Atenção fragmentada, interpretação enviesada
Algumas das causas da dificuldade de interpretação estão bem identificadas. A dinâmica digital desempenha nelas um papel importante. Sabe-se como o modelo de monetização dos “cliques” e a lógica aditiva inerente não só às redes sociais como à competição constante pela nossa atenção on-line, com ênfase nas constantes notificações recebidas 24 horas por dia em qualquer smartphone, são fonte de fragmentação da nossa atenção e dificultam o exercício de uma reflexão ponderada.

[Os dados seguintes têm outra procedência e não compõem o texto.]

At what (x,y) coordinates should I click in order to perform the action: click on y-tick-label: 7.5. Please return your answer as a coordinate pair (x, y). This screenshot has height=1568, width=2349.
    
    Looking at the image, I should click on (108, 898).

Acresce que, num mundo altamente polarizado, tendemos a reagir epidermicamente. Um indicador disso é a tendência de, aparentemente, muitas pessoas não lerem notícias inteiras, apenas os títulos e, ainda assim, partilharem esses conteúdos nas redes sociais de uma forma que não é contextualizada e, a maior parte das vezes nem sequer é compreendida.
Outro é a aparente incapacidade, por parte de tantos outros, de se compreender a ironia e, por isso, de se reagir com indignação por excesso de literalidade. Assim, e juntando-se às habituais heurísticas cognitivas que muitas vezes nos induzem em erro (leia-se “Pensar, Depressa e Devagar” de Kahneman), temos também uma atitude de hiper-sensibilidade que faz muitas pessoas ‘disparar’ antes (ou em vez) de inquirir.
Voltar ao básico
Antes que este texto pareça demasiado pessimista ou nostálgico, é preciso dizer que há sinais que a situação pode melhorar. Parte do problema parece ser que ler em formato digital parece ser menos propício a uma compreensão profunda do que fazê-lo em papel.
Ora, alguns estudos parecem indicar que a Geração Z não só tem hábitos de leitura regular como tende a preferir livros em papel, havendo até um ressurgimento da tendência de se frequentar bibliotecas. Ou seja, parece haver indícios do início de um movimento tão contraintuitivo quanto necessário, o de voltar ao básico: recuperar a componente material de uma leitura atenta e com tempo, bem como o encontro e a aprendizagem em comum.
É fácil perceber que muitas destas dinâmicas transcendem o sistema de ensino. Estes indicadores de inflexão nos hábitos dos mais jovens são um sinal de esperança; mas conviria que a educação também despertasse para a importância da arte de interpretar.